A Message to Sacramento City Council: Democracy Dies in the Darkness

Will the Sacramento City Council make a real commitment to open and transparent government this spring or will it fudge on the issue?  The City Council is facing such a choice because of new and proposed state laws that are systematically gutting the two key laws that keep local government open and transparent to their citizens: the Brown Act, California’s open-meeting law, and the Public Records Act.

Here’s what’s happened: Last year, the Legislature and Governor Brown, in a cost-cutting move, decided to cut off all reimbursements of the costs local government incurs in complying with the Brown Act.   But the state constitution requires the state to reimburse local governments for their costs of complying with state mandates like the Brown Act.  So our state leaders simply passed a law relieving local governments of the burden of complying with key provisions of the Brown Act.  Most local governments, including the City of Sacramento,  responded by pledging to “voluntarily” comply with the suspended law.

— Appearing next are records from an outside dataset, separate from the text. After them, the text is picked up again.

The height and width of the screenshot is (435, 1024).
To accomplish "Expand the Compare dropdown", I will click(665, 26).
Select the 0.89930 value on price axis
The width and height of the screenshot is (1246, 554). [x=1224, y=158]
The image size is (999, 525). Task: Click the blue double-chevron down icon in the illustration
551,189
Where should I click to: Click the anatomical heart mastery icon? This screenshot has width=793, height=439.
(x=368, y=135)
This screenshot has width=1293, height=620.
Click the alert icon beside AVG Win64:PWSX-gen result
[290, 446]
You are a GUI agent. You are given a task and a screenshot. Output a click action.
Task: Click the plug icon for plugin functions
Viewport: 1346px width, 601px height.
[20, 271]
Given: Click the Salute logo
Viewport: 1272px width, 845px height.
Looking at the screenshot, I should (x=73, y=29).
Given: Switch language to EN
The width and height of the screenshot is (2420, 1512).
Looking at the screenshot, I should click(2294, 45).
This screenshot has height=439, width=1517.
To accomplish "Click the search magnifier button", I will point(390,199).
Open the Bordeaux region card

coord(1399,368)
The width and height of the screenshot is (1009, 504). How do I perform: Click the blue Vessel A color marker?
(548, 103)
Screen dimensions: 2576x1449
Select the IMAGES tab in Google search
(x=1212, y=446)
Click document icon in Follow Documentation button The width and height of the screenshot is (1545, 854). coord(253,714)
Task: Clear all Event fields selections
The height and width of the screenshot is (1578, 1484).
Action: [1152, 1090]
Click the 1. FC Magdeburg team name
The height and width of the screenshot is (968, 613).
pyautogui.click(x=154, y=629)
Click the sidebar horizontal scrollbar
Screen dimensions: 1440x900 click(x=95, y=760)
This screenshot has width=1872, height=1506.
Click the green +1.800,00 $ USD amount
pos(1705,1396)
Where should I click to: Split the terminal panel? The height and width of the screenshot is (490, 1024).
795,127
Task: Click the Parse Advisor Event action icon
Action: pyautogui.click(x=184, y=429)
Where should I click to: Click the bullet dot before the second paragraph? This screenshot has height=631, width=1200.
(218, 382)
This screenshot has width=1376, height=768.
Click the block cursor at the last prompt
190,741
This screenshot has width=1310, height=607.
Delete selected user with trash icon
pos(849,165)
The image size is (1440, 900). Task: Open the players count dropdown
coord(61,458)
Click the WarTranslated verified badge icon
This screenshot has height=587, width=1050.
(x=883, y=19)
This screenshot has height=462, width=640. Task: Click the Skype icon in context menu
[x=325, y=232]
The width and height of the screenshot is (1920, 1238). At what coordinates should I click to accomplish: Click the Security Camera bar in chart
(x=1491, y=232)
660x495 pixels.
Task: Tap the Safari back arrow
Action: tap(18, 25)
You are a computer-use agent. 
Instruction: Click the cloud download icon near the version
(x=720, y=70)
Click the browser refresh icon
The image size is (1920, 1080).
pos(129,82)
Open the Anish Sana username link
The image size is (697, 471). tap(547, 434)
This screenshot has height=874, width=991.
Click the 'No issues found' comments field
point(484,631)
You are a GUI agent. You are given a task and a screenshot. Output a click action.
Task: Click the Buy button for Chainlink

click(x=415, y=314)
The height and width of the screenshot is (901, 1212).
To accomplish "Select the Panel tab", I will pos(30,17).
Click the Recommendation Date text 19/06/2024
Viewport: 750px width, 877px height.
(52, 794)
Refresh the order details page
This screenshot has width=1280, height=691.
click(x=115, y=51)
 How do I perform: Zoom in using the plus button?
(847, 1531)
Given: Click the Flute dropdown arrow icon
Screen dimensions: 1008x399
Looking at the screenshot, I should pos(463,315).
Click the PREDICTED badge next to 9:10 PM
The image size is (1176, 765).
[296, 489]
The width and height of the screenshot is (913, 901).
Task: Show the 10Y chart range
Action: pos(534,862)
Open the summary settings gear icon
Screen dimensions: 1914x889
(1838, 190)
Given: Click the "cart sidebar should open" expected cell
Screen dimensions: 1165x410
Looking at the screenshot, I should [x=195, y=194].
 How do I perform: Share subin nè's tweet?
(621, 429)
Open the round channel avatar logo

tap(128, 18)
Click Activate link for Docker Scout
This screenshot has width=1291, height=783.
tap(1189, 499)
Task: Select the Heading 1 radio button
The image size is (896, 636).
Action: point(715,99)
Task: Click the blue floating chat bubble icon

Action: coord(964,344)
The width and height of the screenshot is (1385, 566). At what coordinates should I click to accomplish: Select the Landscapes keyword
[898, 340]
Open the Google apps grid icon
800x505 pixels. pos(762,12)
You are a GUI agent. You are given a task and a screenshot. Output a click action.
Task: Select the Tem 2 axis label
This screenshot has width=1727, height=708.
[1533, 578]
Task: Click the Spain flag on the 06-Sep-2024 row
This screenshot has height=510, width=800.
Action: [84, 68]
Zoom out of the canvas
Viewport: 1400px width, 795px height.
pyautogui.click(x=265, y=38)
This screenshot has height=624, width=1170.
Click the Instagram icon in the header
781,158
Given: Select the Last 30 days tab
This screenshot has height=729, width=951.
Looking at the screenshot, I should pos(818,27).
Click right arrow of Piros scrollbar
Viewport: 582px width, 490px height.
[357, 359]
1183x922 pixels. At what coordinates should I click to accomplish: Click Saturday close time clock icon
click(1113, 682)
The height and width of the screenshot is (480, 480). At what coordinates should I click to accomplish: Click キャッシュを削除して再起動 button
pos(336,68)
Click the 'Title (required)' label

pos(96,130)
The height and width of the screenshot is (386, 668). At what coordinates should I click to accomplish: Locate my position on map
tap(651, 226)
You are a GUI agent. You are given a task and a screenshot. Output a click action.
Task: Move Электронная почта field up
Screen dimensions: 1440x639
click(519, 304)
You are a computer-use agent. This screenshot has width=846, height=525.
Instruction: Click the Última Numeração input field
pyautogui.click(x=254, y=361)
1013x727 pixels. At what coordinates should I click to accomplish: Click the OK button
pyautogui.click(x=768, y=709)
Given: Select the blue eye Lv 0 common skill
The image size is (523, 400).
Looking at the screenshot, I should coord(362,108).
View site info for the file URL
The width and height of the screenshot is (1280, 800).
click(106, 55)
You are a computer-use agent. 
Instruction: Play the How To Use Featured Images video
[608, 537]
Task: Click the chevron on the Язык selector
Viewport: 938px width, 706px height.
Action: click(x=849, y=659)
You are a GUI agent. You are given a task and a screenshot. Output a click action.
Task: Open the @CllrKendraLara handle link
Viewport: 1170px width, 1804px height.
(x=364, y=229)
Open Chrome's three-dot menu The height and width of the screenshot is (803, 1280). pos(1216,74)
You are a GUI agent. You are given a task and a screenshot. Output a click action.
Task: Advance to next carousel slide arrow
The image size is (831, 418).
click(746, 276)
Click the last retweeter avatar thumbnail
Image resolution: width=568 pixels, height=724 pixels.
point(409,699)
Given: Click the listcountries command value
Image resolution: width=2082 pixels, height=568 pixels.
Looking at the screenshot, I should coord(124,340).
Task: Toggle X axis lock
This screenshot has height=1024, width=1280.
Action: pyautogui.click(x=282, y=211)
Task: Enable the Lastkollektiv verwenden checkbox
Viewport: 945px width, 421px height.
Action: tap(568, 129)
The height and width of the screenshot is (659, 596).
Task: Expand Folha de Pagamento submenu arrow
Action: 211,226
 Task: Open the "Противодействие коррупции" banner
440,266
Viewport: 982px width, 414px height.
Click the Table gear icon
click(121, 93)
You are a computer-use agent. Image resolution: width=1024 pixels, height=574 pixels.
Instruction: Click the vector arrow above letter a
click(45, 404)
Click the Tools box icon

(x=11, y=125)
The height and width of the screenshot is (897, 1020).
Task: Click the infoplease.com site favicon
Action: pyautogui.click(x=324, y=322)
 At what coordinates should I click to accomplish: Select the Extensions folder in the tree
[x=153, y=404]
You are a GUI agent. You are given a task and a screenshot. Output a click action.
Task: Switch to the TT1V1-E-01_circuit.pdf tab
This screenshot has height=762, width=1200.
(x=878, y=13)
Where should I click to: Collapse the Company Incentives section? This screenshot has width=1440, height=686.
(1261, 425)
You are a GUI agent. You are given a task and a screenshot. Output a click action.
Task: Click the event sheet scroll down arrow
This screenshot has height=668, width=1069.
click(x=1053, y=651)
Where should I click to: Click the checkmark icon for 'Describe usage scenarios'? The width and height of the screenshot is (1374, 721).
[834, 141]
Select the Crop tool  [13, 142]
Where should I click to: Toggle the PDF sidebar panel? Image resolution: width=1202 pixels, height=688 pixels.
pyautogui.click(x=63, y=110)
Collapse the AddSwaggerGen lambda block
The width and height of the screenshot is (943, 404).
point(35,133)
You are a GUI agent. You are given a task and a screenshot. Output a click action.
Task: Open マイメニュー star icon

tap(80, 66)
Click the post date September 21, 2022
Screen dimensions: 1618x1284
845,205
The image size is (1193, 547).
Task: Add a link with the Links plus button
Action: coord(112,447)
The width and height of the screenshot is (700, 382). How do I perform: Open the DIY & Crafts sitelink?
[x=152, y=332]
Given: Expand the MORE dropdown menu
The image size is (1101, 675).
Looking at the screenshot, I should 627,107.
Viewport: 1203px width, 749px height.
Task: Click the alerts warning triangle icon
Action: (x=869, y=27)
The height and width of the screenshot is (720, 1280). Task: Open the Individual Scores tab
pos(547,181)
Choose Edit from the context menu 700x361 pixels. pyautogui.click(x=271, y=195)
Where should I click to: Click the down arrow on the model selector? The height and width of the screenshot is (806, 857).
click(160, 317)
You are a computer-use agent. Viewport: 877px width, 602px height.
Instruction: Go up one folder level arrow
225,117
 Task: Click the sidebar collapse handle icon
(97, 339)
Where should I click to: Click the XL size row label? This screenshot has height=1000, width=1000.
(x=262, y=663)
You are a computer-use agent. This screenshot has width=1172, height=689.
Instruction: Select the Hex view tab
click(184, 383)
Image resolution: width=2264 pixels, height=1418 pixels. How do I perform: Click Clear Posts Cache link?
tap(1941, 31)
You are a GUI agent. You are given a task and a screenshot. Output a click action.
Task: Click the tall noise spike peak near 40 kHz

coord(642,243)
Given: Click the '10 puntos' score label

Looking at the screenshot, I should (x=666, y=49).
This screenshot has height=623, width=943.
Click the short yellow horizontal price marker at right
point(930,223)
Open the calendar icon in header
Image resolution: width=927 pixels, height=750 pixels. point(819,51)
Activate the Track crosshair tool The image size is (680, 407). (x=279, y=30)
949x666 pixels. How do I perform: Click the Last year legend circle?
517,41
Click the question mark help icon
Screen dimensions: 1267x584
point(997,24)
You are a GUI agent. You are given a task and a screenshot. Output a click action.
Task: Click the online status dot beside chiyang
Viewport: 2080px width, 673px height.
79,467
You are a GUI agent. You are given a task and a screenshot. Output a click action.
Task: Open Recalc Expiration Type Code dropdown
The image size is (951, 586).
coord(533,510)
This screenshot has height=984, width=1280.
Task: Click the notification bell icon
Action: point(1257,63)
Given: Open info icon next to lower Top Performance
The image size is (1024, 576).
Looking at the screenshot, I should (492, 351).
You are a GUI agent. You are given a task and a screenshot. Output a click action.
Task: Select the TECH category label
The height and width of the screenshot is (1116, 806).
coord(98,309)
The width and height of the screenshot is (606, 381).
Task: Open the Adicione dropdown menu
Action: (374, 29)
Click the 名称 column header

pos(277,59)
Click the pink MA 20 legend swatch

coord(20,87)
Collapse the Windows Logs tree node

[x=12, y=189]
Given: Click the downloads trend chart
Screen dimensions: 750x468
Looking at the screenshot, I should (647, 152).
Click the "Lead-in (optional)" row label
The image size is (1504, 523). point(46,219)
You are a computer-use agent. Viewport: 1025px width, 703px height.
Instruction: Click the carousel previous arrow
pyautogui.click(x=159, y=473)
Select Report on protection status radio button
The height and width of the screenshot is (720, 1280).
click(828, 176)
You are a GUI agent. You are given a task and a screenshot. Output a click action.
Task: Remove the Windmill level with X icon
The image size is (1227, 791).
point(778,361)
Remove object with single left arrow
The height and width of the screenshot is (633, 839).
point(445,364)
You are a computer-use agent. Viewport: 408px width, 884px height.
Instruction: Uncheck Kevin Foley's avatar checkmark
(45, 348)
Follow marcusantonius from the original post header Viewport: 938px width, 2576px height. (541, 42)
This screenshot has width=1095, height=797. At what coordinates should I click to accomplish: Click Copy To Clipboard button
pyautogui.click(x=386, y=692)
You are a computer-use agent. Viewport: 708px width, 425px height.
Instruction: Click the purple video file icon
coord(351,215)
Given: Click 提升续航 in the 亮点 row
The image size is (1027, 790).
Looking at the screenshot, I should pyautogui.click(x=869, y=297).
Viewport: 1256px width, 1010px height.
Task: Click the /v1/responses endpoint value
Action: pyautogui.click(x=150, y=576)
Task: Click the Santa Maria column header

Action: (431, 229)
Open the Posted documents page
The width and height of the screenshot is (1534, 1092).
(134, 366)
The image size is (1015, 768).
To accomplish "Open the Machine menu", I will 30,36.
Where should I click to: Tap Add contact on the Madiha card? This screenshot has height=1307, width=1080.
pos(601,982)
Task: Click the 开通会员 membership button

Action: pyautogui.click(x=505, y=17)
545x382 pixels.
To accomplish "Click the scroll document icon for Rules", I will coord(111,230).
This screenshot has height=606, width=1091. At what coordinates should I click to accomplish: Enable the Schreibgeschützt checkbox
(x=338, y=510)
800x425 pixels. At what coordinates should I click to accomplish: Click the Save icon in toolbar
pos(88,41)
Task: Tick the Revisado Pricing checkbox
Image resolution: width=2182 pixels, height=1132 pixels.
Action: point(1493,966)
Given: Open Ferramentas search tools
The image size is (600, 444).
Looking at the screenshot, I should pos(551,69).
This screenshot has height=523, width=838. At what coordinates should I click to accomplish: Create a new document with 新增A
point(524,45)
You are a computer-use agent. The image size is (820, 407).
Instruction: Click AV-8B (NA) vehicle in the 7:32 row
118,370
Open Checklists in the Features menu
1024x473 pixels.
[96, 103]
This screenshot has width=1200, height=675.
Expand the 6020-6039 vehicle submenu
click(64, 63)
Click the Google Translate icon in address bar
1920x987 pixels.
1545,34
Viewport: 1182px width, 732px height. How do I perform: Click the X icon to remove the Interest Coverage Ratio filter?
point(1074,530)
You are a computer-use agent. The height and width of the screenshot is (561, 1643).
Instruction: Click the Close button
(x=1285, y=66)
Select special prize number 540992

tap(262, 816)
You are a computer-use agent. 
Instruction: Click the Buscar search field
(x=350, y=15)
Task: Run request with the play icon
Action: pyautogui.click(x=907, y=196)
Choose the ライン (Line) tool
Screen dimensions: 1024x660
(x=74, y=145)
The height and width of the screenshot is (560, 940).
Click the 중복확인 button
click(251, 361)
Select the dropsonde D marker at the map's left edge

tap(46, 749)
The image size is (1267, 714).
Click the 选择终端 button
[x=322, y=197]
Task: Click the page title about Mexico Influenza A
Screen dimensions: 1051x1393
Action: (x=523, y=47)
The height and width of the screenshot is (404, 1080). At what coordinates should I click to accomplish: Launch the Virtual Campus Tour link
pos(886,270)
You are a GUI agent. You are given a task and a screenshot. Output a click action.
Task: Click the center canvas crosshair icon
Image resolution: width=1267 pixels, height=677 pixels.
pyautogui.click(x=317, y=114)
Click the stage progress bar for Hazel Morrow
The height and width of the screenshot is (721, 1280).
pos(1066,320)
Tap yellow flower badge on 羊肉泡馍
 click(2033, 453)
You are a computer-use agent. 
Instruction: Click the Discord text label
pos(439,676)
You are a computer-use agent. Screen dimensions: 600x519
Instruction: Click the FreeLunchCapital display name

Now, the Governor wants to take the suspension further.  In his proposed state budget, he’s asking the Legislature to now invalidate large portions of the California Public Records Act, the law which enables the public and the media to compel local government to cough up records on request.  If the Legislature goes along, local governments in California will be pretty much free to operate in darkness and thumb their noses at pesky citizens and inquisitive reporters who file requests for public records that require a lick of effort on the part of local government to compile.

City of Bell redux anyone?

I imagine that most local governments will respond to the suspension of the Public Record Act’s mandates as they did to suspension of the Brown Act: they will issue pious pledges to “voluntarily” comply with the Records Act notwithstanding its suspension.

That’s simply not good enough.  Not nearly good enough.

It is too easy for local government officials to abandon their public pledges of compliance when things get uncomfortable for them.  After suspension of the Brown Act mandates, San Diego County was challenged for replacing its top administrator without prior public notice.  A county attorney responded to the challenge by pointing out that there was no legal basis for challenging the county’s action because the Brown Act’s provisions were “no longer operative.” Any local government attorney worth his salt would take the same posture.  If a local government, including one that has pledged compliance, balks at coughing up a public record that is requested, the requestor will no longer have recourse to the courts to compel compliance: they’ll simply have no legal case to plead.  The doors of the courthouse will be slammed in their face.

There is a very easy way for local governments to fix this problem – if local elected officials are honestly committed to democratic governance.  They can simply adopt by local ordinance the suspended portions of the Brown Act and the Public Records Act and provide their citizens the legal standing to enforce the rules by court action.

March 10th marks the beginning of “Sunshine Week,” a national initiative to promote a dialogue about the importance of open government and freedom of information.  Participants include news media, civic groups, libraries, nonprofits, schools and others interested in the public’s right to know.  Sunshine Week is the ideal time for local government leaders to step up and introduce legislation to preserve California’s open government laws in their own jurisdictions.  Members of the Sacramento City Council: Are you listening?

 

Craig Powell is an attorney, businessman and community activist.  He serves as President of Eye on Sacramento.